Start of THE INPUT

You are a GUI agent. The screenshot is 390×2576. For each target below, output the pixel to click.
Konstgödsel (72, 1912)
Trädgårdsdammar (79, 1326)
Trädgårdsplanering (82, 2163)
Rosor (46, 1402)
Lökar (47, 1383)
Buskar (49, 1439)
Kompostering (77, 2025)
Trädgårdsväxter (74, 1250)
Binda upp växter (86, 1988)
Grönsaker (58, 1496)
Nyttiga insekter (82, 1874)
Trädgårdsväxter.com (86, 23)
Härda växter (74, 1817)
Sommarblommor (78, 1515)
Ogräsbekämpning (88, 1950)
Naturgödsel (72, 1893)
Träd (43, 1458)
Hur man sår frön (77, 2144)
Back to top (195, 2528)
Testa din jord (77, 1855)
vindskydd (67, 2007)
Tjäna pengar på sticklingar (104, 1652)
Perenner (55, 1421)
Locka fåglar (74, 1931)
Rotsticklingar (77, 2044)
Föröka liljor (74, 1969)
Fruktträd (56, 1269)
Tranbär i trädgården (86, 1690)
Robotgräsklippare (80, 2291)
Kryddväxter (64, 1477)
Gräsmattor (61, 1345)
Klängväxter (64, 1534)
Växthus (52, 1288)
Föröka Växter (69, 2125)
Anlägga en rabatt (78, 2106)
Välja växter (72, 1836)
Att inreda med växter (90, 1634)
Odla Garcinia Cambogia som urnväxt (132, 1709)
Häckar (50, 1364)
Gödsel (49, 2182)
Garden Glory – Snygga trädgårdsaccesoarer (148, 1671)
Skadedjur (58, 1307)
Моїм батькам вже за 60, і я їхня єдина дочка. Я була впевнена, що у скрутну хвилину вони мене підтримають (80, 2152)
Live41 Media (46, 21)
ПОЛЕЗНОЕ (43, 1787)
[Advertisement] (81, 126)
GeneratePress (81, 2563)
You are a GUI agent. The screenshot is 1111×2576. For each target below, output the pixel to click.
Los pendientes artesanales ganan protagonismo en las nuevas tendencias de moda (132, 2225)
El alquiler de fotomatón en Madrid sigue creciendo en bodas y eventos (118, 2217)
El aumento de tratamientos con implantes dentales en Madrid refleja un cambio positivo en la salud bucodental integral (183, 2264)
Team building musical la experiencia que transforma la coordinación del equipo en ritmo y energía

End of THE INPUT

_EXERCISE GOAL_. So that no detail is lost, give every line of the data again exactly.

_COMPLETED TASK_.
You are a GUI agent. The screenshot is 390×2576. For each target below, output the pixel to click.
Konstgödsel (72, 1912)
Trädgårdsdammar (79, 1326)
Trädgårdsplanering (82, 2163)
Rosor (46, 1402)
Lökar (47, 1383)
Buskar (49, 1439)
Kompostering (77, 2025)
Trädgårdsväxter (74, 1250)
Binda upp växter (86, 1988)
Grönsaker (58, 1496)
Nyttiga insekter (82, 1874)
Trädgårdsväxter.com (86, 23)
Härda växter (74, 1817)
Sommarblommor (78, 1515)
Ogräsbekämpning (88, 1950)
Naturgödsel (72, 1893)
Träd (43, 1458)
Hur man sår frön (77, 2144)
Back to top (195, 2528)
Testa din jord (77, 1855)
vindskydd (67, 2007)
Tjäna pengar på sticklingar (104, 1652)
Perenner (55, 1421)
Locka fåglar (74, 1931)
Rotsticklingar (77, 2044)
Föröka liljor (74, 1969)
Fruktträd (56, 1269)
Tranbär i trädgården (86, 1690)
Robotgräsklippare (80, 2291)
Kryddväxter (64, 1477)
Gräsmattor (61, 1345)
Klängväxter (64, 1534)
Växthus (52, 1288)
Föröka Växter (69, 2125)
Anlägga en rabatt (78, 2106)
Välja växter (72, 1836)
Att inreda med växter (90, 1634)
Odla Garcinia Cambogia som urnväxt (132, 1709)
Häckar (50, 1364)
Gödsel (49, 2182)
Garden Glory – Snygga trädgårdsaccesoarer (148, 1671)
Skadedjur (58, 1307)
Моїм батькам вже за 60, і я їхня єдина дочка. Я була впевнена, що у скрутну хвилину вони мене підтримають (80, 2152)
Live41 Media (46, 21)
ПОЛЕЗНОЕ (43, 1787)
[Advertisement] (81, 126)
GeneratePress (81, 2563)
You are a GUI agent. The screenshot is 1111×2576. For each target below, output the pixel to click.
Los pendientes artesanales ganan protagonismo en las nuevas tendencias de moda (132, 2225)
El alquiler de fotomatón en Madrid sigue creciendo en bodas y eventos (118, 2217)
El aumento de tratamientos con implantes dentales en Madrid refleja un cambio positivo en la salud bucodental integral (183, 2264)
Team building musical la experiencia que transforma la coordinación del equipo en ritmo y energía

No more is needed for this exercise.